**WHAT YOU HAVE TO DO:** Nothing in the records may be altered, so transcribe them exactly.
★ ★ ★
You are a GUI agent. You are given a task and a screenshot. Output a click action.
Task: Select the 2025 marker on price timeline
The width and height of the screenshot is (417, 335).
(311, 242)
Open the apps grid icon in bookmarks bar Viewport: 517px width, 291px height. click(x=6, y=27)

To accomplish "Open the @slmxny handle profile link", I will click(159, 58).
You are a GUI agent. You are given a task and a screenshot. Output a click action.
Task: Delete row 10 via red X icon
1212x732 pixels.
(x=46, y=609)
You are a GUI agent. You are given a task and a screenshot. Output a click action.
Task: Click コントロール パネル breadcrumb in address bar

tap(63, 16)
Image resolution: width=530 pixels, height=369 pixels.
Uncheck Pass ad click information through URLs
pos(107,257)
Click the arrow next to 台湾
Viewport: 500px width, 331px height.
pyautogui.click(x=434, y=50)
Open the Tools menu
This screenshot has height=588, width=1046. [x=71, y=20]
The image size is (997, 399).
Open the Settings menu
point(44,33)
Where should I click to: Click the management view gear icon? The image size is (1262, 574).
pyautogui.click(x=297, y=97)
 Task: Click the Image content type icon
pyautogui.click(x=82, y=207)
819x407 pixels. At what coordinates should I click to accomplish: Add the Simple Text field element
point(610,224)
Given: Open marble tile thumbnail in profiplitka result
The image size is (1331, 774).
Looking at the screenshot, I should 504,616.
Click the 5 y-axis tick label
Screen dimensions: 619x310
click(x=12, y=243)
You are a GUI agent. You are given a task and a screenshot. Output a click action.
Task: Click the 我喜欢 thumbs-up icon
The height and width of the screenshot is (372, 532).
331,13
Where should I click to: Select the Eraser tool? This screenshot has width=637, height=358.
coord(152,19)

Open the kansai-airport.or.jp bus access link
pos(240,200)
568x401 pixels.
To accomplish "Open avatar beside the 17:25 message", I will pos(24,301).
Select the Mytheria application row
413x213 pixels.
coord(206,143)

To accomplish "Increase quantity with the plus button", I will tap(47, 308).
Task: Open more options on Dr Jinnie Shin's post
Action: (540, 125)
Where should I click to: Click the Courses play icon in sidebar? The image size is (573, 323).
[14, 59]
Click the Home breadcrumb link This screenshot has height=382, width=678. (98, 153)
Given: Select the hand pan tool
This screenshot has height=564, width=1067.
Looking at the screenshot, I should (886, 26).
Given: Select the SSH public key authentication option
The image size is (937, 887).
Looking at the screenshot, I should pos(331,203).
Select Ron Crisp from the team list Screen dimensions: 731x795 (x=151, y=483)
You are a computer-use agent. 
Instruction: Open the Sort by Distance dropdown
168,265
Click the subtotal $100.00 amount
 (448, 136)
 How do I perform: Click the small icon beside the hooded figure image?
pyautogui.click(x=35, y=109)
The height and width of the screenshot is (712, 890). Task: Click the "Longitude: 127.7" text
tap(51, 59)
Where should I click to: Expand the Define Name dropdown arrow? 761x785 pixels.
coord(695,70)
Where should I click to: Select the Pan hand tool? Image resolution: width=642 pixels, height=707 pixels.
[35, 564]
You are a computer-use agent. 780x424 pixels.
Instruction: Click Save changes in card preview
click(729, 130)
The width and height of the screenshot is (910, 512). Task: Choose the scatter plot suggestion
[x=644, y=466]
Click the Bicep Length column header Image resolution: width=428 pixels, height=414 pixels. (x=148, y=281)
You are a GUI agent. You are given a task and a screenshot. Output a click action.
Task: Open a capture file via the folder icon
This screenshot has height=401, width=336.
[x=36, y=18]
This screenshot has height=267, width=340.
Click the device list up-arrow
★ ★ ★
**RESULT OF THIS TASK:**
You are a GUI agent. You are given a task and a screenshot. Output a click action.
Task: Select the 2025 marker on price timeline
The width and height of the screenshot is (417, 335).
(311, 242)
Open the apps grid icon in bookmarks bar Viewport: 517px width, 291px height. click(x=6, y=27)

To accomplish "Open the @slmxny handle profile link", I will click(159, 58).
You are a GUI agent. You are given a task and a screenshot. Output a click action.
Task: Delete row 10 via red X icon
1212x732 pixels.
(x=46, y=609)
You are a GUI agent. You are given a task and a screenshot. Output a click action.
Task: Click コントロール パネル breadcrumb in address bar

tap(63, 16)
Image resolution: width=530 pixels, height=369 pixels.
Uncheck Pass ad click information through URLs
pos(107,257)
Click the arrow next to 台湾
Viewport: 500px width, 331px height.
pyautogui.click(x=434, y=50)
Open the Tools menu
This screenshot has height=588, width=1046. [x=71, y=20]
The image size is (997, 399).
Open the Settings menu
point(44,33)
Where should I click to: Click the management view gear icon? The image size is (1262, 574).
pyautogui.click(x=297, y=97)
 Task: Click the Image content type icon
pyautogui.click(x=82, y=207)
819x407 pixels. At what coordinates should I click to accomplish: Add the Simple Text field element
point(610,224)
Given: Open marble tile thumbnail in profiplitka result
The image size is (1331, 774).
Looking at the screenshot, I should 504,616.
Click the 5 y-axis tick label
Screen dimensions: 619x310
click(x=12, y=243)
You are a GUI agent. You are given a task and a screenshot. Output a click action.
Task: Click the 我喜欢 thumbs-up icon
The height and width of the screenshot is (372, 532).
331,13
Where should I click to: Select the Eraser tool? This screenshot has width=637, height=358.
coord(152,19)

Open the kansai-airport.or.jp bus access link
pos(240,200)
568x401 pixels.
To accomplish "Open avatar beside the 17:25 message", I will pos(24,301).
Select the Mytheria application row
413x213 pixels.
coord(206,143)

To accomplish "Increase quantity with the plus button", I will tap(47, 308).
Task: Open more options on Dr Jinnie Shin's post
Action: (540, 125)
Where should I click to: Click the Courses play icon in sidebar? The image size is (573, 323).
[14, 59]
Click the Home breadcrumb link This screenshot has height=382, width=678. (98, 153)
Given: Select the hand pan tool
This screenshot has height=564, width=1067.
Looking at the screenshot, I should (886, 26).
Given: Select the SSH public key authentication option
The image size is (937, 887).
Looking at the screenshot, I should pos(331,203).
Select Ron Crisp from the team list Screen dimensions: 731x795 (x=151, y=483)
You are a computer-use agent. 
Instruction: Open the Sort by Distance dropdown
168,265
Click the subtotal $100.00 amount
 (448, 136)
 How do I perform: Click the small icon beside the hooded figure image?
pyautogui.click(x=35, y=109)
The height and width of the screenshot is (712, 890). Task: Click the "Longitude: 127.7" text
tap(51, 59)
Where should I click to: Expand the Define Name dropdown arrow? 761x785 pixels.
coord(695,70)
Where should I click to: Select the Pan hand tool? Image resolution: width=642 pixels, height=707 pixels.
[35, 564]
You are a computer-use agent. 780x424 pixels.
Instruction: Click Save changes in card preview
click(729, 130)
The width and height of the screenshot is (910, 512). Task: Choose the scatter plot suggestion
[x=644, y=466]
Click the Bicep Length column header Image resolution: width=428 pixels, height=414 pixels. (x=148, y=281)
You are a GUI agent. You are given a task and a screenshot. Output a click action.
Task: Open a capture file via the folder icon
This screenshot has height=401, width=336.
[x=36, y=18]
This screenshot has height=267, width=340.
Click the device list up-arrow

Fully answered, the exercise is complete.